The federal definition of "special needs" for adoption tax credit purposes is different from Delaware's state definition for adoption assistance. A child qualifies under federal law if:
- The child is a U.S. citizen or resident
- A state agency determined that the child cannot or should not be returned to their birth parents
- A state agency determined that the child has a specific factor or condition (such as ethnic background, age, membership in a sibling group, medical condition, or physical, mental, or emotional handicap) because of which the child is unlikely to be adopted without assistance
Most children adopted from Delaware DFS meet all three criteria. Children in foster care who are available for adoption have already had a state agency determine they cannot be returned to birth parents. The "specific factor" requirement is broadly interpreted — age alone qualifies a school-age child. A sibling group qualifies. Any documented physical, emotional, or behavioral need qualifies.
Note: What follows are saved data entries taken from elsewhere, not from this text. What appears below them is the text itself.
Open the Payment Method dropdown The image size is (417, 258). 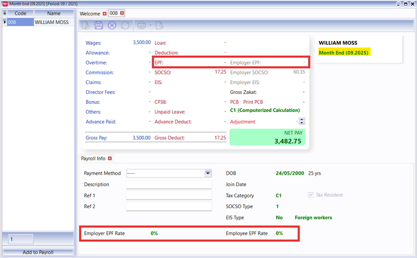208,173
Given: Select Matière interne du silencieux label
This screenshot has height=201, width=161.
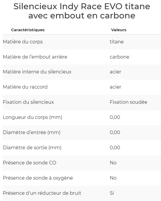Looking at the screenshot, I should pyautogui.click(x=37, y=72).
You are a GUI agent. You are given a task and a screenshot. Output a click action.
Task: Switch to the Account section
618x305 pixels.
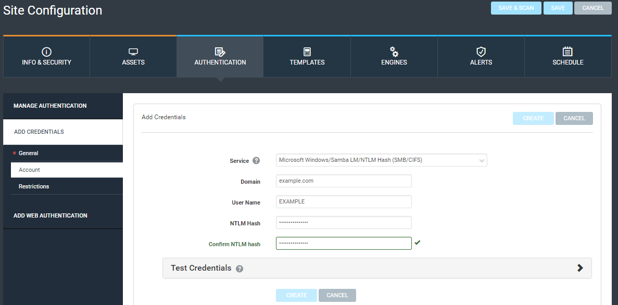point(29,169)
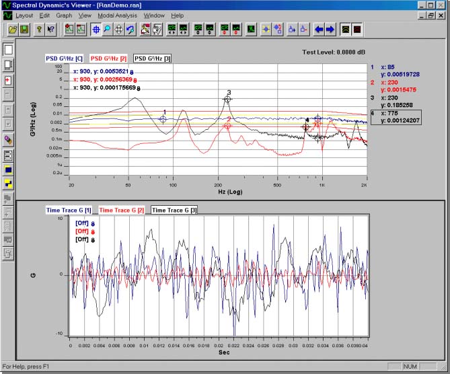Click the context help arrow-question icon

pos(52,30)
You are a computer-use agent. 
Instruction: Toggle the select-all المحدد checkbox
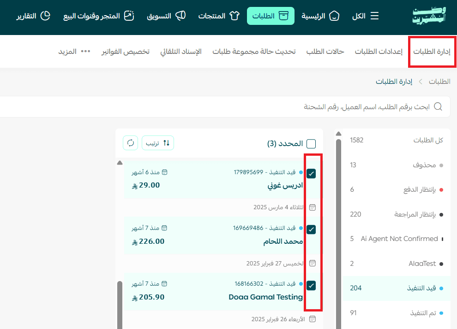(311, 144)
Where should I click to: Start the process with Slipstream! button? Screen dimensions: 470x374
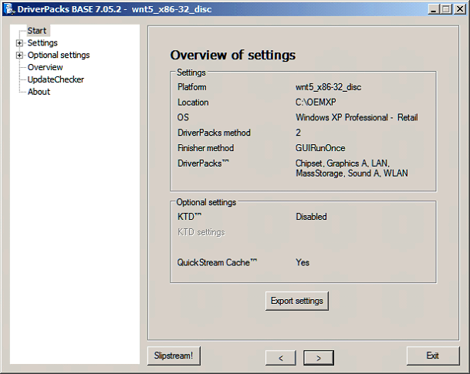click(174, 355)
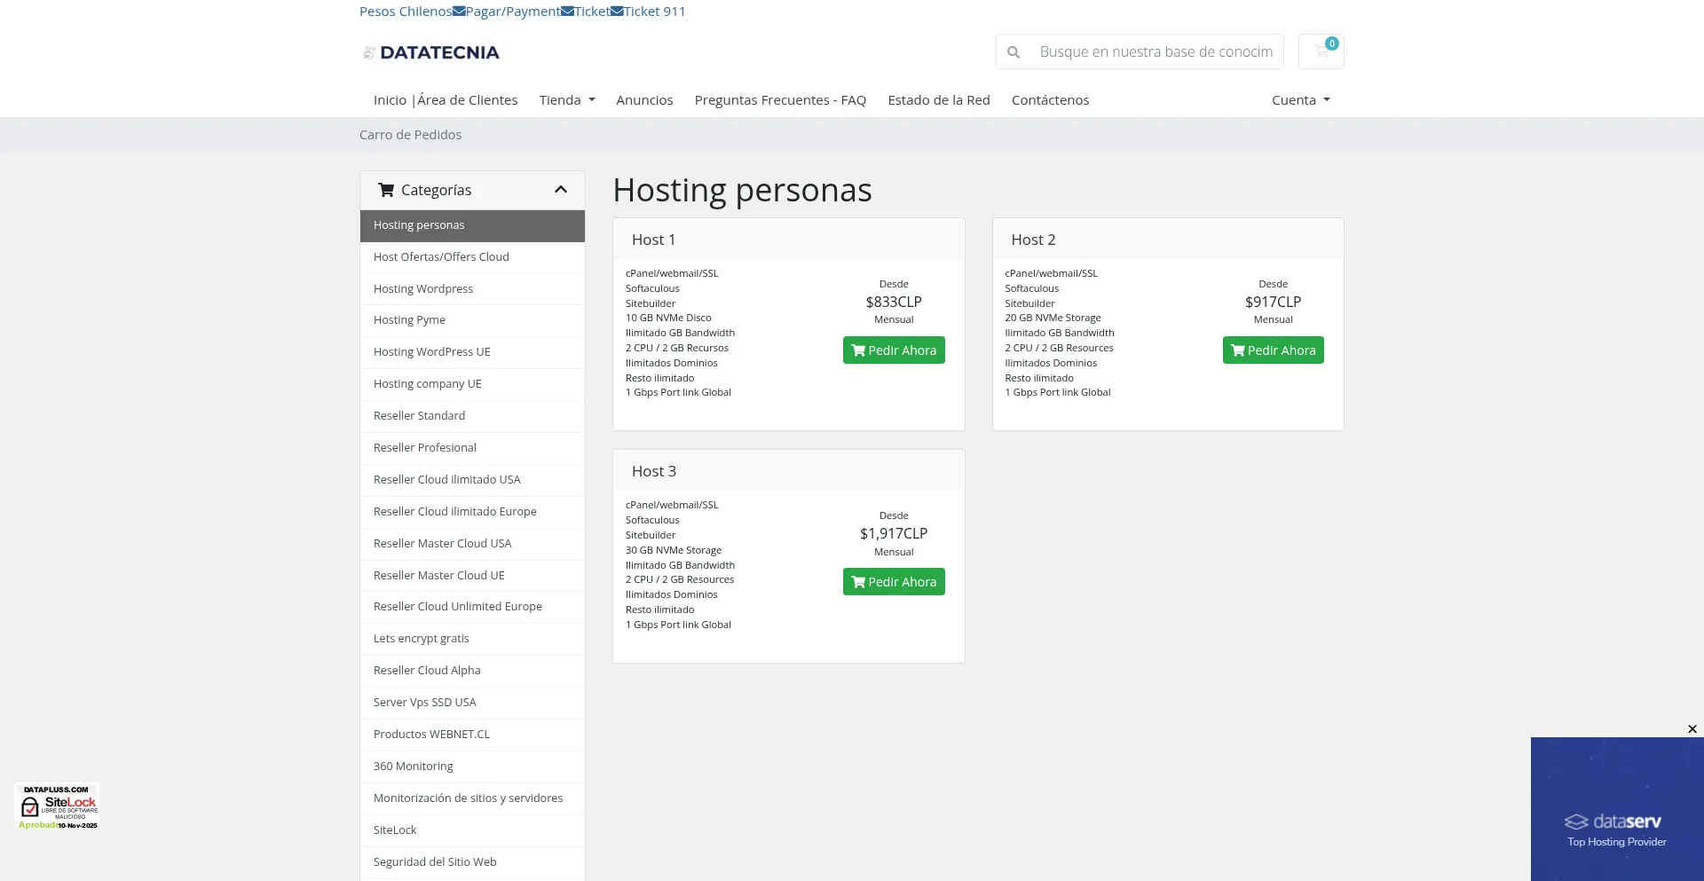Expand the Cuenta account dropdown

click(1300, 100)
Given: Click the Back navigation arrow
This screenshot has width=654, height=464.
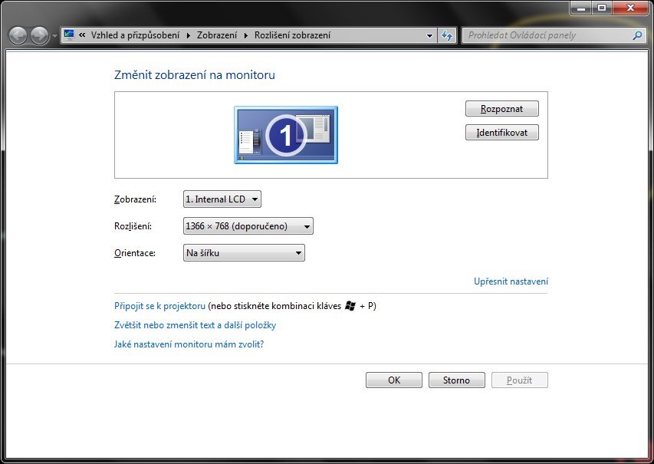Looking at the screenshot, I should point(18,35).
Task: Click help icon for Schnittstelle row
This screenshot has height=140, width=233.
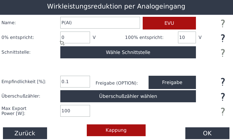Action: click(223, 53)
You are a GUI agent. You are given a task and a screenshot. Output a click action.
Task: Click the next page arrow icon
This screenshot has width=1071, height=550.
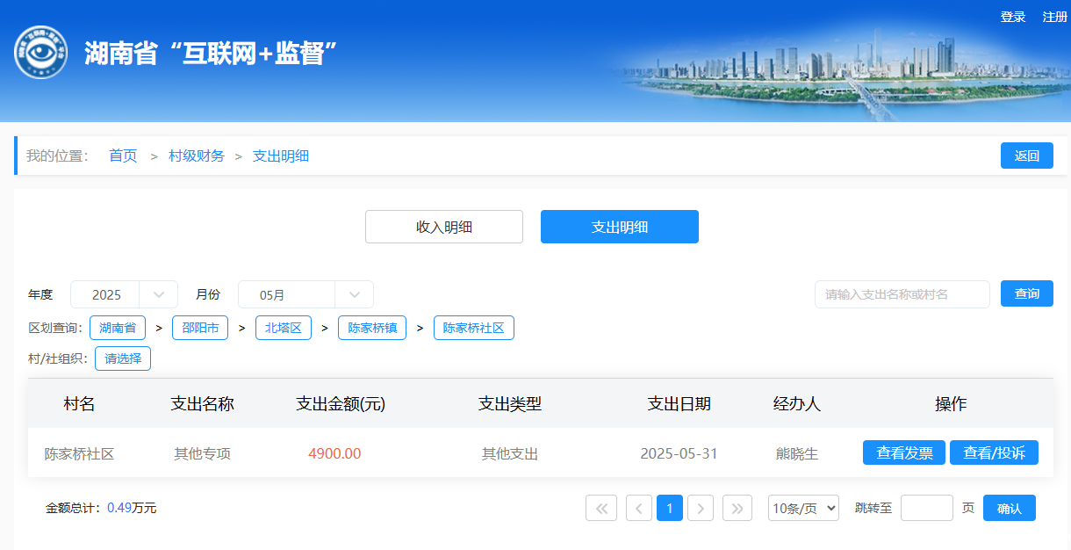701,508
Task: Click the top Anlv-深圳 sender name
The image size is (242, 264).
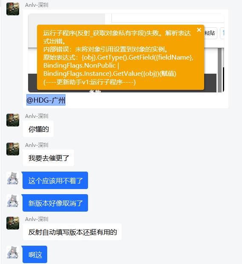Action: (37, 5)
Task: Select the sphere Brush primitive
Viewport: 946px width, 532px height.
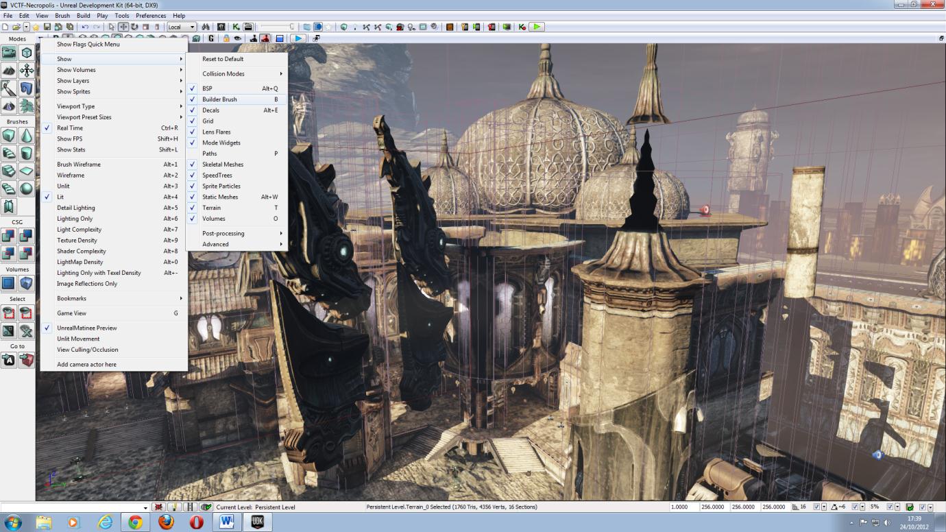Action: coord(26,189)
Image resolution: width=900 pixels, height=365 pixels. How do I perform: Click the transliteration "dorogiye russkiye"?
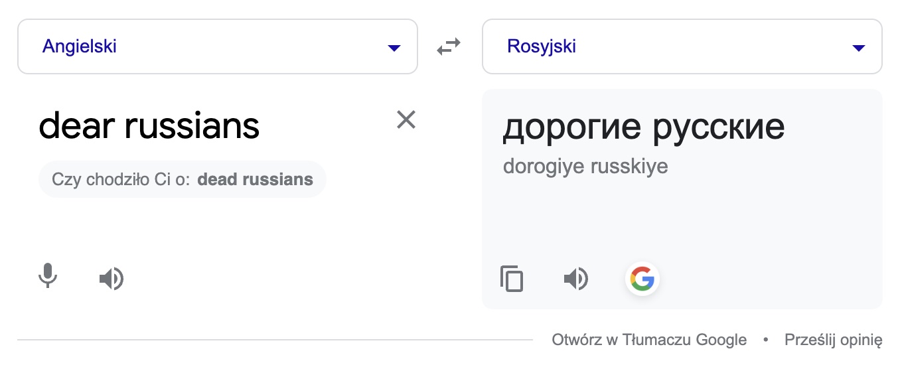pos(585,166)
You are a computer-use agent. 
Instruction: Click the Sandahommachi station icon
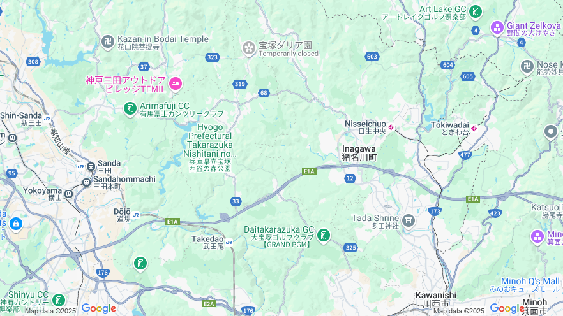[x=86, y=182]
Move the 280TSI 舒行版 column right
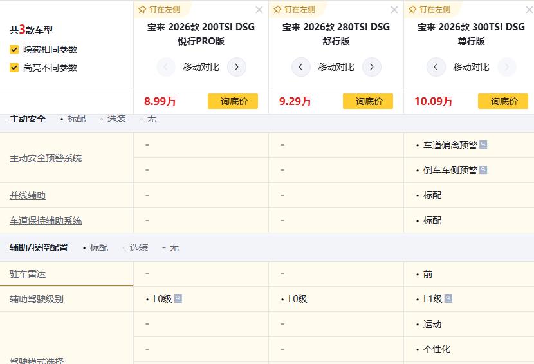 pyautogui.click(x=372, y=67)
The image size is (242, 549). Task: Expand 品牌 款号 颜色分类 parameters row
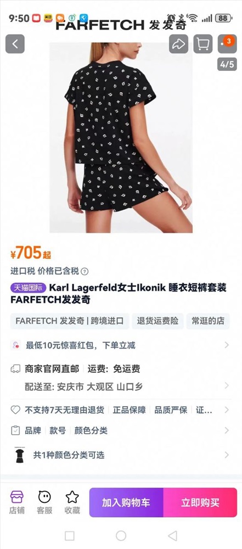(121, 430)
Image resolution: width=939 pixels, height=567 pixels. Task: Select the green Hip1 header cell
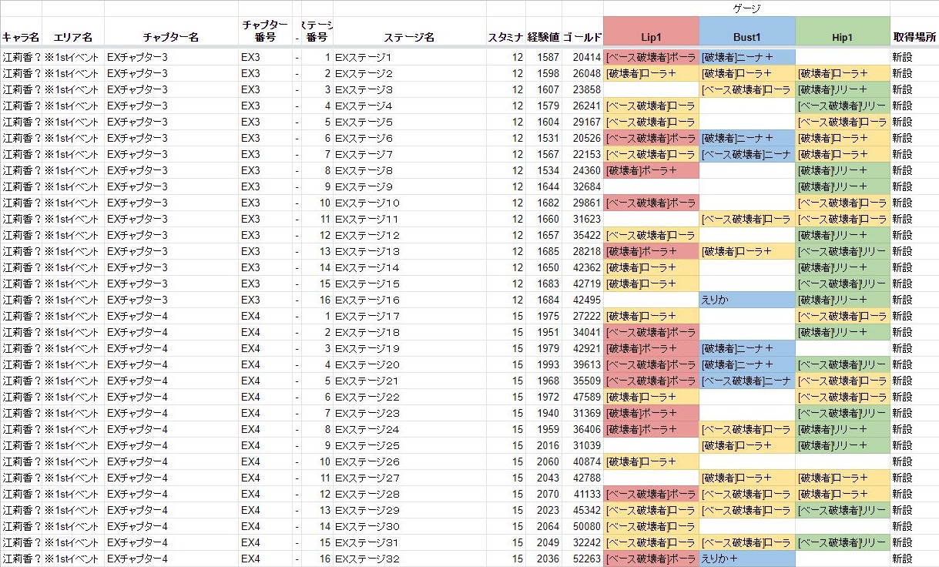coord(842,36)
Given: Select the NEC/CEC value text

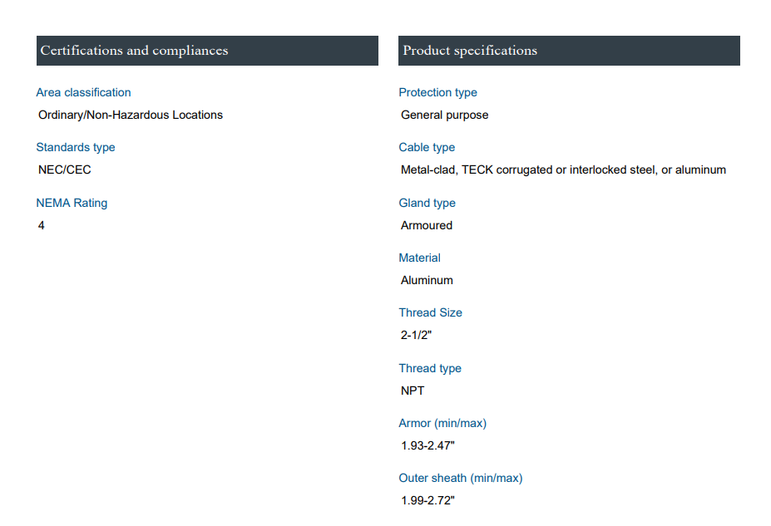Looking at the screenshot, I should pyautogui.click(x=65, y=170).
This means the vast majority of Delaware foster-to-adopt families can claim $17,280 in federal tax credit, even when DFS covered the home study, the agency reimbursed legal fees, and the actual adoption cost the family a few hundred dollars.
Income Limits and Phase-Out
The Adoption Tax Credit begins phasing out at modified adjusted gross income (MAGI) of $259,190 for 2025 and is completely phased out at $299,190. Above that income range, the credit is unavailable.
These are the income figures for the tax year in which the adoption is finalized — not your income during the years you were in the process.
For families below the phase-out threshold, the credit is non-refundable. This means it can reduce your tax liability to zero, but if your credit exceeds your liability, you cannot receive the excess as a refund. However, you can carry unused credit forward for up to five years.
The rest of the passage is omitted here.